• [Requirement]:
From the listing below, copy out every line where the word "menu" appears.

• [Supplied material]:

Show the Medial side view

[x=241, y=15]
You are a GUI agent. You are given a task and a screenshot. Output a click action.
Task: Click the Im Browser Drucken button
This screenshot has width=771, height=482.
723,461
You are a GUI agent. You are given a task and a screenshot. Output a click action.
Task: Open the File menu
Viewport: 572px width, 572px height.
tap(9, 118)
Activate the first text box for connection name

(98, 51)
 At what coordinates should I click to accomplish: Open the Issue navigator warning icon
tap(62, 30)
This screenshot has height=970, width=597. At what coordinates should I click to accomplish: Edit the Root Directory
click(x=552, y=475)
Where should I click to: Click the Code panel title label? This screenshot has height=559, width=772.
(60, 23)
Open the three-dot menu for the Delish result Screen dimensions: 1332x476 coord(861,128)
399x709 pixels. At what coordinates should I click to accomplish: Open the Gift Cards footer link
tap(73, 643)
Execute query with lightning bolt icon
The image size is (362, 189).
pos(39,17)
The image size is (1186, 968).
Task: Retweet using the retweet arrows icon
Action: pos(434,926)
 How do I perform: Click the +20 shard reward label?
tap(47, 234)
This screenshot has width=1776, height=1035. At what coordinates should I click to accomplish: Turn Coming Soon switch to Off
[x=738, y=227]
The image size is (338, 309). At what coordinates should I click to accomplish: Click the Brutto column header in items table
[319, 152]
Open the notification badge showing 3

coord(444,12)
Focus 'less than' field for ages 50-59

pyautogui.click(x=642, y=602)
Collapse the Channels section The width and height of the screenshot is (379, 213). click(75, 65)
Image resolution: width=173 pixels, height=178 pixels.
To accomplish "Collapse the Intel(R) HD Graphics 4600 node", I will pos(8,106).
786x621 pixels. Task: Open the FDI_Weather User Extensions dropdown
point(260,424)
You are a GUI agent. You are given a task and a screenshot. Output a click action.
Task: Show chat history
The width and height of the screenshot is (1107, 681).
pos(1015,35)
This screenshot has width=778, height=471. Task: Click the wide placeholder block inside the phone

• [Output below]:
Task: Open the File menu
Open the three-dot menu for the Delish result Screen dimensions: 1332x476 coord(861,128)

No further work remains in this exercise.